En 2017, le FBI est néanmoins parvenu à désanonymiser Hernandez en lui envoyant une vidéo piégée avec un logiciel, qui lui a permis d’identifier sa véritable adresse IP lors de l’ouverture de la vidéo. Mais le FBI était resté à l’époque assez peu bavard sur la technique employée et la façon dont celle-ci avait été développée. Selon Motherboard, c’est parce que le FBI doit son coup de filet à l’effort de Facebook : pour aider les autorités américaines à appréhender le suspect, le réseau social a choisi de débourser une somme importante (à six chiffres selon le magazine américain) pour se procurer une faille de sécurité 0-day dans Tails. Il s’agit d’une faille de sécurité inconnue de l’éditeur, et donc ne disposant pas de correctif. En l’occurrence, il s’agissait d’une faille de sécurité affectant le lecteur vidéo de Tails. Facebook s’est procuré la faille en question auprès d’un revendeur dont le nom n’a pas été publié et l’a transmise aux agents du FBI chargés de l’enquête, qui s’en sont ensuite servis pour identifier Hernandez et l’arrêter à l’aide d’un mandat d’arrêt en bonne et due forme.

Selon Motherboard, qui cite des sources internes à Facebook, ce choix a été fait en dernier recours afin d’aider l’enquête. En interne, les avis concernant l’approche retenue par Facebook font débat : certains estiment que l’intervention de Facebook était parfaitement justifiée et a permis de mettre fin aux crimes d’un individu suspecté de crimes pédophiles répétés. D’autres sont moins à l’aise avec le précédent que pose l’affaire : en offrant ce type d’aide aux autorités américaines, ce genre d’affaires pourrait se reproduire à l’avenir avec des dérives possibles.

Les administrateurs de Tails ont indiqué à Motherboard n’avoir jamais entendu parler de la faille en question ni de l’affaire. Les sources internes citées par le magazine indiquent qu’un correctif pour le bug en question était prévu de longue date, ce qui limitait dans le temps l’impact de la faille en question.
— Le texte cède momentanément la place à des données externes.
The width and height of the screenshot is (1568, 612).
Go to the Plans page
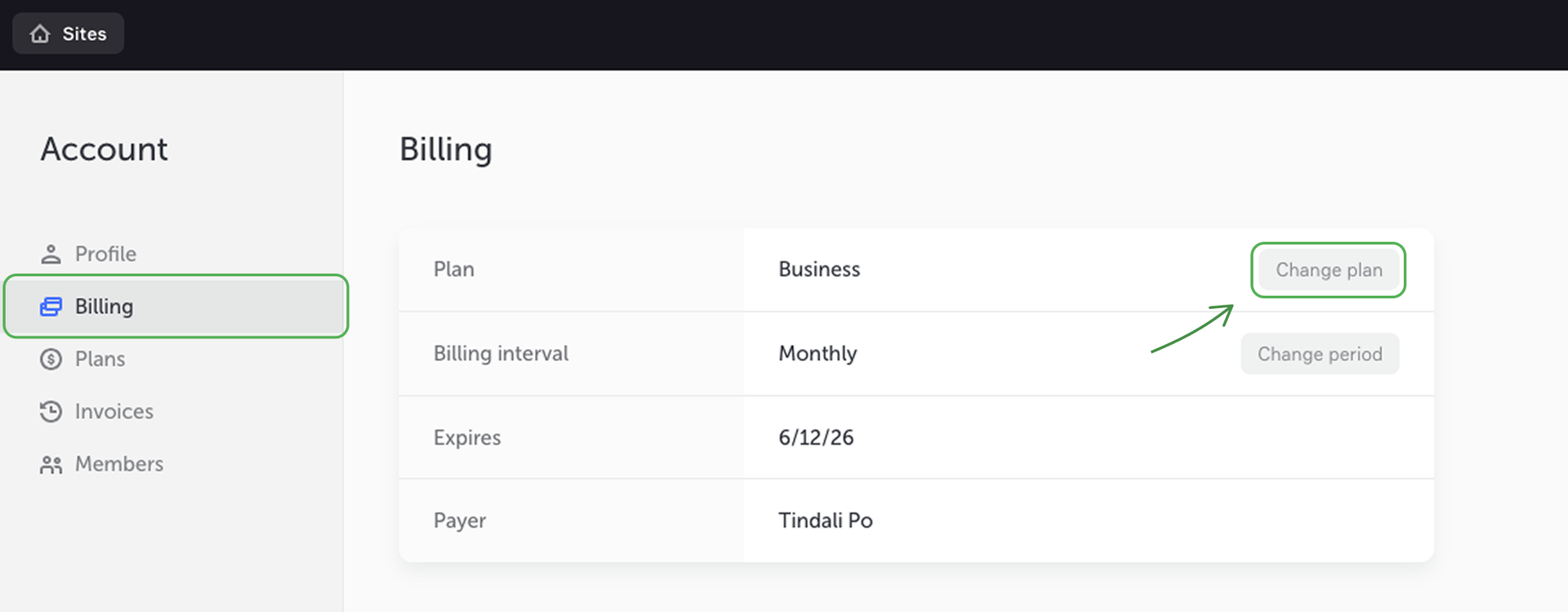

Facebook n’a rien fait d’illégal dans cette affaire : en apportant son aide aux enquêteurs et en acceptant de payer une somme conséquente pour se procurer la faille en question, le réseau social a joué un rôle essentiel dans l’arrestation d’un criminel. La situation interroge néanmoins. Si Facebook assure qu’il s’agissait d’une situation « exceptionnelle » n’ayant pas vocation à se reproduire, le FBI ne l’entend peut-être pas de cette oreille et les services de police de nombreux autres pays risquent d’invoquer ce précédent pour appuyer leurs demandes d’assistance. C’était le risque évoqué par Apple en 2016 dans l’affaire l’ayant opposé au FBI autour de la tuerie de San Bernardino. Apple avait à l’époque refusé d’aider le FBI à décrypter l’iPhone ayant appartenu au tueur.